Trevor, a parent who worked with YoungMinds to develop an advice pack about self-harm, said:

Having found out my child was self-harming; I was so devastated and confused as to why. My emotions were all over the place, not knowing how to help her, where to go for professional help - it was so stressful. As a father I just wanted to wrap her up in cotton wool.”

“Back then I didn't know there were groups and services that could or would help her. But I did know it was hugely important to let my daughter know she was not alone. We, her family, were all here for her, to help her get better, support her through the darkest of times and help her feel safe.” 
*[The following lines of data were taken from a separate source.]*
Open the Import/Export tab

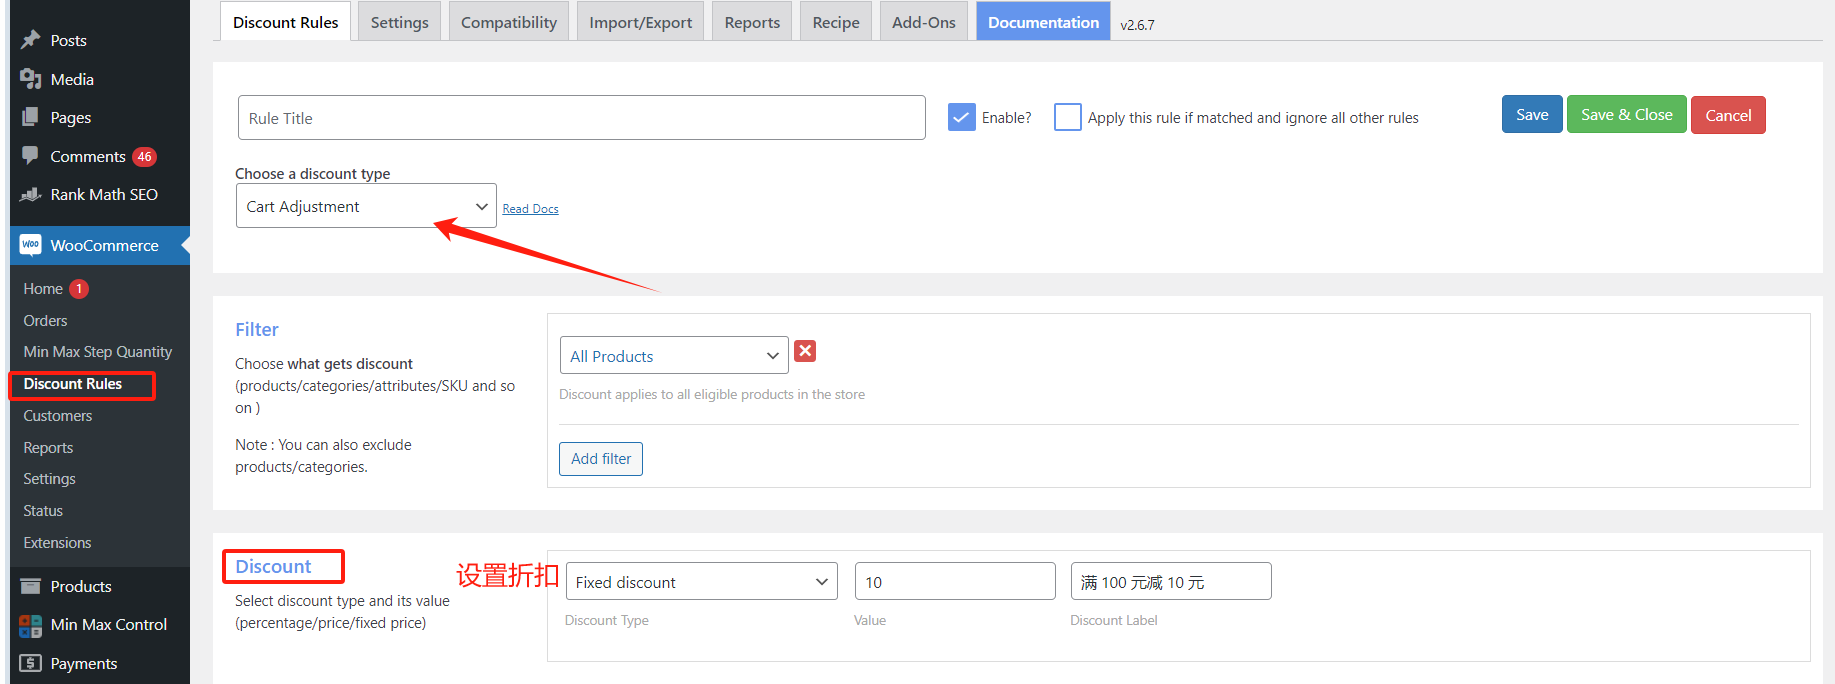point(640,22)
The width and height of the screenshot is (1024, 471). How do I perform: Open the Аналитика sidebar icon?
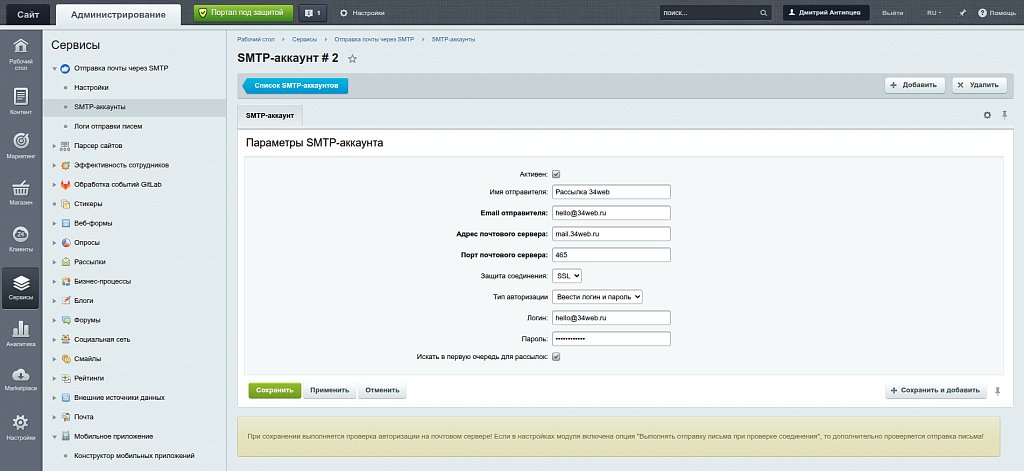(20, 333)
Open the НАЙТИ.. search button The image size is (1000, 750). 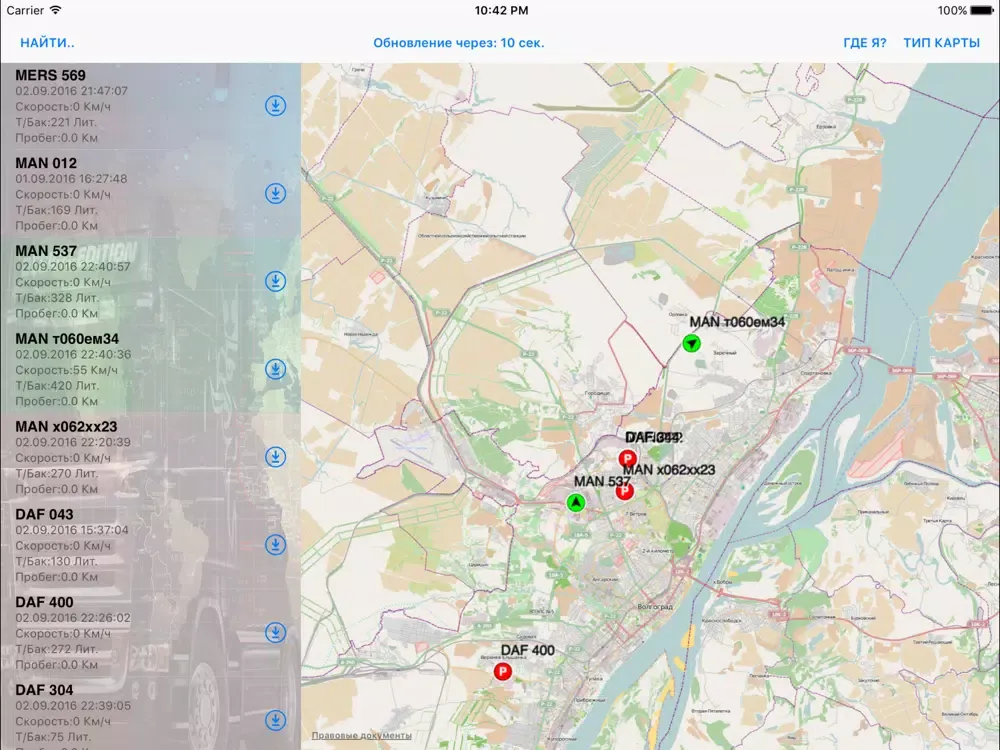[47, 43]

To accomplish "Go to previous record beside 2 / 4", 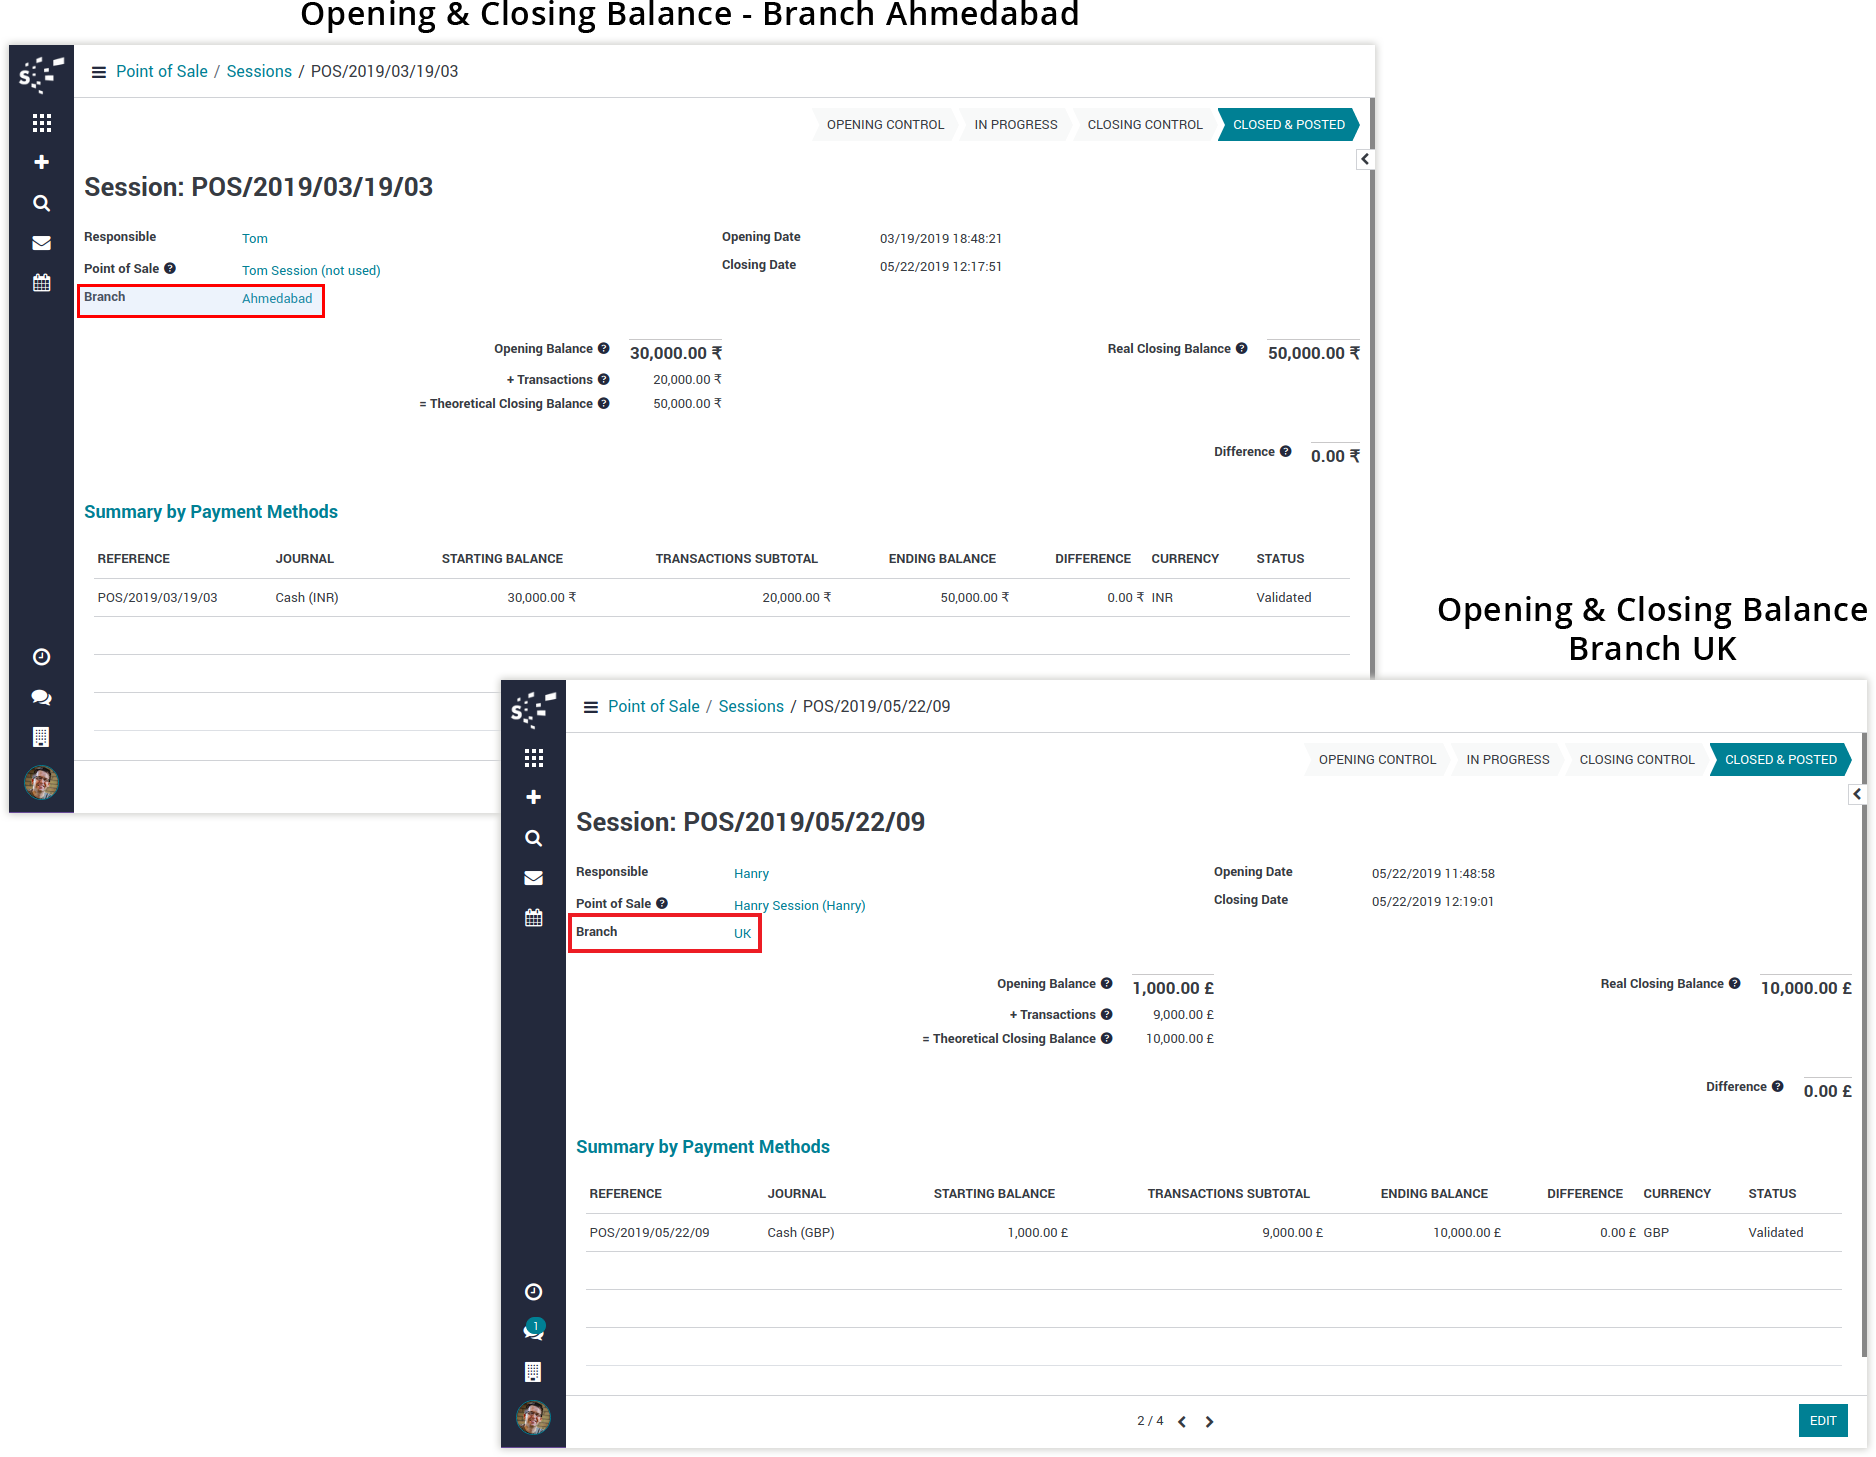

Emily-Jade, a volunteer with YouthNet, said:

“I remember the first time my mum found out I was self-harming, she told me it wasn’t serious and I was just being pathetic. I thought she’d understand as she herself was a self-harmer, even to this day she still believes I'm attention seeking. From that moment I made sure to pretend everything was okay, until I logged online and would pour my heart out to online help services.”

Five Tips for Parents

These are top five tips for parents, from a young person who self-harms: 

1. Try not to judge

“My parents didn't like it but they didn't think it made me a bad person.”

2. Be honest

“My parents told me they didn't get it - nor did I. Their honesty and questions helped me to open up about it.”

 3. Accept recovery as a process

“I can't stop. Not right now. If you ask me to, I'll feel like I'm letting you down. It's going to take time.”

4. Listen

“My dad said very little. He just listened. It was exactly what I needed.”

5. Talk about other things too

“I'm more than my self-harm. It doesn't have to be the focus of every conversation.”